Monday, February 12, 2007


Goma is a town which used to be a lake. There is a live volcano just outside the town, and apparently over hundreds of years of eruptions, the lake filled in and became populated to become the city of Goma. Just 5 years ago, the volcano erupted again and lava submerged half the town. Close to the Rwandan border the town is normal, but halfway through the town, the roads give way to scraped over hardened lava. The old roads are about 6 meters under, and there is a lot of construction activity throughout the town to rebuild. Due to the recent elections and rebel generals in the mountains nearby combined with rebuilding efforts post-volcanic eruption, there is also much UN activity. Every 3rd vehicle is a UN vehicle of some form, and we drove by buildings or signs for probably every single UN agency which exists, from UNHCR, UNICEF, UNDP, just UN, etc.

We were hosted for lunch by a lovely family who own a house situated on Lake Kivu. They have a beautiful house, and we sat out on the terrace overlooking the lake while chatting. Jacques invited many MP's, journalists, and other persons of importance to join us for lunch. I was unable to meet with them, I was extremely grateful to the family for offering me a bed to lie down on so I didn't stare at them all like a wet, moldy, blanket since I felt pretty sick. Ann and Winnie said the lunch went well, and the conversation was an interesting mix of French, English and Swahili as people tried to communicate however they could.

Jacques had organised a conference for us nearby along with a number of other organisations. I sat at the front with a representative from UNA, someone who worked with the pygmies in HIV/AIDS prevention and treatment, and a member of another NGO. We also had some local artists. One poet, Theophile, came and presented a poem about peace and solidarity, while a singer, Tonton Sambo, and rapper also presented some songs along the same theme. Winnie gave a brief introduction to the WYA, and then Ann presented her work as chair of the WYA board and why she travelled to Africa, then I spoke about some of the ideas of the Alliance. I tried to give a 5 minute introduction to human dignity, freedom, responsible stewardship and solidarity and how they lead to peace. Jacques translated for all of us. Poor fellow, a couple minutes into my speech he stopped, turned to me and said in a little voice "cette philosophie..." I was very impressed and grateful for his translation. Without him, the only message I could have conveyed would have been "je ne pas parle francaise..."
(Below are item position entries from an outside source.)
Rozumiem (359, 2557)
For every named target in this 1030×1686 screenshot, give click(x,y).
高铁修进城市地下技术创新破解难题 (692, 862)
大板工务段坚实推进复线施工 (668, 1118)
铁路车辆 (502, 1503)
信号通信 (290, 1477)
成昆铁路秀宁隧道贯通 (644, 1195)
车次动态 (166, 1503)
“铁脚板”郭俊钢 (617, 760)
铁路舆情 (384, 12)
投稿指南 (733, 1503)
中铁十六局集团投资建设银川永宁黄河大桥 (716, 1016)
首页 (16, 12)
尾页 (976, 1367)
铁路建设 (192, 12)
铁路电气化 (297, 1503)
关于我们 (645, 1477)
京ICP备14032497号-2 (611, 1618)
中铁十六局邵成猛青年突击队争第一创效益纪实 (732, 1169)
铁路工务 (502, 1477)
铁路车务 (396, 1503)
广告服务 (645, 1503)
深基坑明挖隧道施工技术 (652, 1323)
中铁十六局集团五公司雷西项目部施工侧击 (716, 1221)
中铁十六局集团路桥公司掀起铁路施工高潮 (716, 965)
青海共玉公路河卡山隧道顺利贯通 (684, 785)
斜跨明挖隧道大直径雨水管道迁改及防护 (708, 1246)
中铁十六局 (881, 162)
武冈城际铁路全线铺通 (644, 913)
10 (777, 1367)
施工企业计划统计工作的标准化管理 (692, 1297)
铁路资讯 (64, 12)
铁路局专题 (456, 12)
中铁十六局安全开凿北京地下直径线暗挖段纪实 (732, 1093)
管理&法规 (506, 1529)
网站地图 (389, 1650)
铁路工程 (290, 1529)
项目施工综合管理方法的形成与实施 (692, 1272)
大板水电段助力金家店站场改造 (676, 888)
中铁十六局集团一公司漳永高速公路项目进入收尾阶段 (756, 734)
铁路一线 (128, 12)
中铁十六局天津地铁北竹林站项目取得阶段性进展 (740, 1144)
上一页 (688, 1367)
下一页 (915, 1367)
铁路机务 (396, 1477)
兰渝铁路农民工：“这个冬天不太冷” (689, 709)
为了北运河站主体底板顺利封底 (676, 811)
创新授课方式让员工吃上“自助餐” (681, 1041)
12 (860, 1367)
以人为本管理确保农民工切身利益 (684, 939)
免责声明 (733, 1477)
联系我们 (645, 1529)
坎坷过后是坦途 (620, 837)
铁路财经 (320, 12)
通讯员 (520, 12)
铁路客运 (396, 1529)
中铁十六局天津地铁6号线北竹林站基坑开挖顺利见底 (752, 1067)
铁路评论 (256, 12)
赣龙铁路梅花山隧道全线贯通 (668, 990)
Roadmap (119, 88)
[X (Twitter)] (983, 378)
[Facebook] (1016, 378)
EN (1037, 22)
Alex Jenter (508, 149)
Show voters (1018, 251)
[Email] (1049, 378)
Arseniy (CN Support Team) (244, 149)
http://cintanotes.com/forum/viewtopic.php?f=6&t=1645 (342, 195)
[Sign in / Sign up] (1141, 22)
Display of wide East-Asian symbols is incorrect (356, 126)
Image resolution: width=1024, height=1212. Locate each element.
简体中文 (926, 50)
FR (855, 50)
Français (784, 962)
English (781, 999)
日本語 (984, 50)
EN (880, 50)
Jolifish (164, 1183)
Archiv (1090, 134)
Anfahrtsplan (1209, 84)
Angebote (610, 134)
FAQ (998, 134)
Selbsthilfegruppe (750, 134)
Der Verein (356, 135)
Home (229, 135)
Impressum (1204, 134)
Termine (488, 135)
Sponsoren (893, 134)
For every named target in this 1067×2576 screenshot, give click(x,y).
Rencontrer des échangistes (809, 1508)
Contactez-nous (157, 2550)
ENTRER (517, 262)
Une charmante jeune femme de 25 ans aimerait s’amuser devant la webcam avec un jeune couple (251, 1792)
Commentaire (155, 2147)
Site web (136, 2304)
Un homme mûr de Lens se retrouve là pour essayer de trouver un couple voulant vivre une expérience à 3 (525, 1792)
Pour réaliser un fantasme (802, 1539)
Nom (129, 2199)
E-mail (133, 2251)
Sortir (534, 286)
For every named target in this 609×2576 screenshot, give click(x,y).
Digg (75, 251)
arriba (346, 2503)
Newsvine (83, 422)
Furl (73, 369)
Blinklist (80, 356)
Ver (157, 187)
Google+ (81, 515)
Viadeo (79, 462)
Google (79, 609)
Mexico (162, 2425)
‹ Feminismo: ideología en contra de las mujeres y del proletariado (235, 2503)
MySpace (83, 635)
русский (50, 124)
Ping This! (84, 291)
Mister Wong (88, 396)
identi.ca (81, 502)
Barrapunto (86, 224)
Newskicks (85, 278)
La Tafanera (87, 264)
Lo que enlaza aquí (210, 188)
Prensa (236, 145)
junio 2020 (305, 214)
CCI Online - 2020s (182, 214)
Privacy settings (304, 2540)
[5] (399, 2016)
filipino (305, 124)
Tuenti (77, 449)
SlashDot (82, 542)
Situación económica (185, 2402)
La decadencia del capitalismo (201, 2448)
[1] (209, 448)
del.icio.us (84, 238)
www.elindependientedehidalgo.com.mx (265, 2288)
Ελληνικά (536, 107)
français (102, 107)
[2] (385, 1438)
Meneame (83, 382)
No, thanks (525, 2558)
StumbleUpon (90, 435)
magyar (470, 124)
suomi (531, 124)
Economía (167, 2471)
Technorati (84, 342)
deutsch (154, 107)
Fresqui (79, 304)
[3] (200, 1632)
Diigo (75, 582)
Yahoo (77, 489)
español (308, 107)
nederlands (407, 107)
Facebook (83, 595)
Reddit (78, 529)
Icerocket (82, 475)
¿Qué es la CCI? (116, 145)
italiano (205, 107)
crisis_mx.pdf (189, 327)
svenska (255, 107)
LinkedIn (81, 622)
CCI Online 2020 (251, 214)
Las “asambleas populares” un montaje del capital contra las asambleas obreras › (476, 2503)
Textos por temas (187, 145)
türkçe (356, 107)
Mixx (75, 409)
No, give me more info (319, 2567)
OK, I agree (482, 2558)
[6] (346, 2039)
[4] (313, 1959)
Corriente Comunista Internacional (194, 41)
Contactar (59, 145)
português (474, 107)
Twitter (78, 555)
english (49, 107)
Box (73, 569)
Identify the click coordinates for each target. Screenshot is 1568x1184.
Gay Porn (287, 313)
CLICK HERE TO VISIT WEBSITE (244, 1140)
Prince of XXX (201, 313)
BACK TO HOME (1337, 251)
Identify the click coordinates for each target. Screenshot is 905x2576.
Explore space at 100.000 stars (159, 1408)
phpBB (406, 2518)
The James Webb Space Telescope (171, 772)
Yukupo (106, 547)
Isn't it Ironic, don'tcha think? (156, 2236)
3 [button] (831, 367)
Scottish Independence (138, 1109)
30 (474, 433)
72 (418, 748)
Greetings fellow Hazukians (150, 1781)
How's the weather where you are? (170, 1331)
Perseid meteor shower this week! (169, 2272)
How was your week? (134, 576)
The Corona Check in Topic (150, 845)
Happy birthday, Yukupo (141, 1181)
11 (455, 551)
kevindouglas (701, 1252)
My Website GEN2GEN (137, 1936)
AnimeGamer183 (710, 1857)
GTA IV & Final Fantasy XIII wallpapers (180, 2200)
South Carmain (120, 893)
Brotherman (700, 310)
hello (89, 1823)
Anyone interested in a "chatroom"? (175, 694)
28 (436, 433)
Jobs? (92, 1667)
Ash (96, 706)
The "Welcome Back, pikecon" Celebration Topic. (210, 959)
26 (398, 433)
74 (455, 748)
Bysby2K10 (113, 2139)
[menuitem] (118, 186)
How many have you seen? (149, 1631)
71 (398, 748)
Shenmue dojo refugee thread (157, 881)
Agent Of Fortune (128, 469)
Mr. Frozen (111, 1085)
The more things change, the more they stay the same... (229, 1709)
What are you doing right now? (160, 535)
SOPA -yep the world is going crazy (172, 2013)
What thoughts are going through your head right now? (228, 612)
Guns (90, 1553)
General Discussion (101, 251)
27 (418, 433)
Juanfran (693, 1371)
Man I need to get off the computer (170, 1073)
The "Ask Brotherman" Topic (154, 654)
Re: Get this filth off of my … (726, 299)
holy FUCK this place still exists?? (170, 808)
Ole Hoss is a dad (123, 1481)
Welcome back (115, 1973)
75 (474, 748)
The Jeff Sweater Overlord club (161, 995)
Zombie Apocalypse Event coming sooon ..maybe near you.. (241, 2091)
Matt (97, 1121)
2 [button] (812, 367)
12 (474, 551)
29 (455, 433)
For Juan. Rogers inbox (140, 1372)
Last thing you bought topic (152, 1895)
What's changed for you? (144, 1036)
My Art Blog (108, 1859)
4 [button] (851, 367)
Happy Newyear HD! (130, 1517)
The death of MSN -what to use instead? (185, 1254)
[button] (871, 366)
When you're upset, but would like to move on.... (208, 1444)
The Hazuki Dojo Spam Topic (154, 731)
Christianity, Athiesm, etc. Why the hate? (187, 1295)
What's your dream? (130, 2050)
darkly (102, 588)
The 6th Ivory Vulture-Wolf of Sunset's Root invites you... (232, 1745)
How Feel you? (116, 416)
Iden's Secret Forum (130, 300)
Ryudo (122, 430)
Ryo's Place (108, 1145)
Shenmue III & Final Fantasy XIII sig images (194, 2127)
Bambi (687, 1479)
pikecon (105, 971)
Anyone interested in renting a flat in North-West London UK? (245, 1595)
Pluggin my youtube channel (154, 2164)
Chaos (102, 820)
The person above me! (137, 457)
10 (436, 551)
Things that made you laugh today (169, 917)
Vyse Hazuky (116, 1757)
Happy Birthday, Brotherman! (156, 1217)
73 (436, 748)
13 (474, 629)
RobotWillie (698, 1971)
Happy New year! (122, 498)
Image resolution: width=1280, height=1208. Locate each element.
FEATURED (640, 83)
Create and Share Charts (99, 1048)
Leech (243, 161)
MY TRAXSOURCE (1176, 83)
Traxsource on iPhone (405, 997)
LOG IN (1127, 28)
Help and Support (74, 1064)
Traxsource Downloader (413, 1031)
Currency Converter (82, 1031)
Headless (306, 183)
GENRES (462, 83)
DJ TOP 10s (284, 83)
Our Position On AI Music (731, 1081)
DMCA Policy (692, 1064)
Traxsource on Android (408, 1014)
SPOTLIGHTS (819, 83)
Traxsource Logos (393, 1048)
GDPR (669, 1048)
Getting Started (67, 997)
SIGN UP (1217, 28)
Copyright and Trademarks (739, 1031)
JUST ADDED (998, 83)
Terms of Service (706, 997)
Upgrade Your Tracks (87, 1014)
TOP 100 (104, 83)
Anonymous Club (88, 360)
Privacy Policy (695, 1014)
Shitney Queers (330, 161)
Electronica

After our seminar Jacques and the WYA members there presented us with T-shirts produced for the recent elections encouraging young people to vote. One member also came up to me and handed me a portrait he'd sketched of me during my talk. It is actually very good, he even captured my hair flying away in the heat :) which of course I would have preferred that he left out. We then went to a local restaurant for drinks with the members and other speakers. It was great to be able to meet with them, they're all very excited about WYA and ready to take a lot of initiative. This was the first time I really wished I spoke french since I was only able to communicate with a few of them.

The next morning we attended a local Church in Gisenyi which was all in Kinyarwanda, I didn't understand a word of course, but I enjoyed the singing and clapping. Ann loves the children here, and halfway through Church a little girl left her family towards the front, walked all the way to the back and plunked herself on Ann's lap, she didn't leave her place until Church was over. Speaking of Ann, she is quite a celebrity here everywhere we travel. They are all grateful that she has travelled to Africa to be with them, but once she mentions she has 10 children it's over. From that point on she is their mother, and they love her, and they introduce her to everyone and say "and how many children do you think she has?" small pause for effect "10!!!!" gasps of disbelief from the listeners who then look to Ann for confirmation. Ann only has to give a slight nod and smile and they crowd up to her and tell her she is African like them, and how wonderful to have 10, they are so excited to meet a westerner with more than 2 children!

1 comment:

Simon said...

Hi Mary...just letting you know I'm enjoying your blog entries. Keep em coming!